1966・3・2 大分暖かくなった。このまゝ、寒さがぶり返すことなく、春が来ればよいと思う。
/ここ十日間ばかり、ずっとM君の弟の大学試験等で行動を共にしており、いさゝか気分的にも疲れた。
彼は未だ子供で甘ったれてはいるが、私の弟子にしてくれというのには少々まいった。
私自身、海のものとも山のものとも判らないのに、弟子をもってどうするのか? しかし、いずれにしても弟子というのは必要なものである。
それだけ人間的な幅も出てくるし、責任も伴う、更に魅力とならなければならない。たとえ、それが冗談半分としても、私の方としては考えざるを得ない。・・・・・
1966・3・15 早稲田大学露文学専修“卒業”:早稲田騒動。卒業式行われず(25年目90・10・21ホームカミングデーで挙行);母のためにガウン姿の記念写真を撮る(亀甲館)
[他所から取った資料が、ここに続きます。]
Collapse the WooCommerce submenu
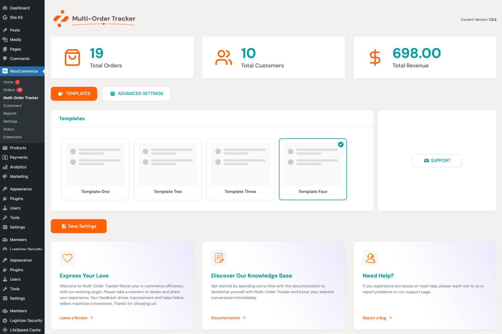 click(22, 71)
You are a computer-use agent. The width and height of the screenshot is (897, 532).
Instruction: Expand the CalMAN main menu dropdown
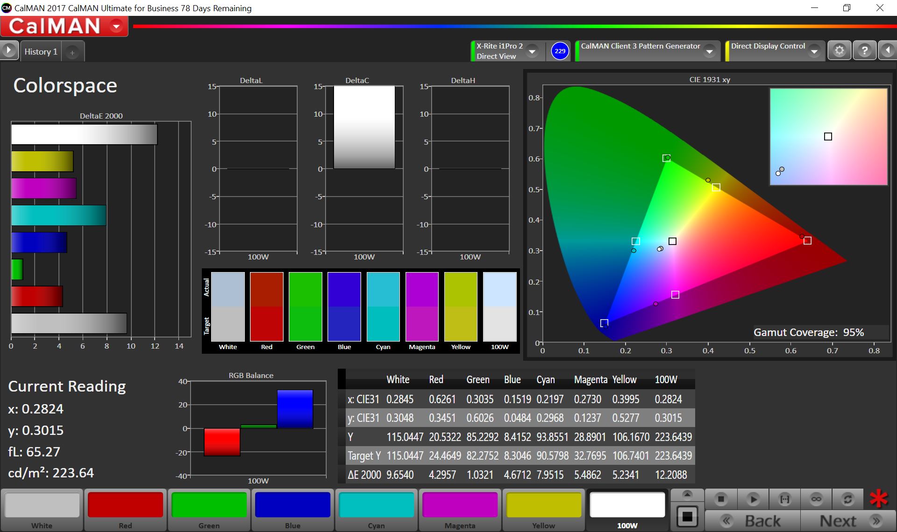[x=116, y=27]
1966・4・1 集英社出版部にアルバイト勤務(750円/日)。《7月中途採用試験を受けるも役員面接で落ち、9月に辞める。
この間、そんな私を待っていたのは販売部時代に知り合った女性2人。誕生日にアルバムをもらったり、ご馳走になったりのペアによる“攻勢”に遭い、
ひとり目に諦めてもらうのはともかく……。》
1966・4・2 いつの間にか十何年の学生々活に終止符が打たれた。長いようでもあり、短いようでもある。
その間、どういうことが起こり、どういうふうに考えてきたか。実に様々な事件が起こり、様々な感慨があった。
特にこの最後の三ヵ月間というものは、まるで戦乱の巷に身を置くような、空虚で腹立たしい時期であった。
しかも、それは未だに何ら解決を見ないばかりか、ますます混乱に陥り、悪化の道をたどっている。
…今さら、平穏無事に済みそうもないといって、卒業式を中止する理由があるだろうか。
大学は、入学者を入れることと共に、卒業生を送り出すことも大事な仕事である。卒業式を単なる形式だとみなすことはできない。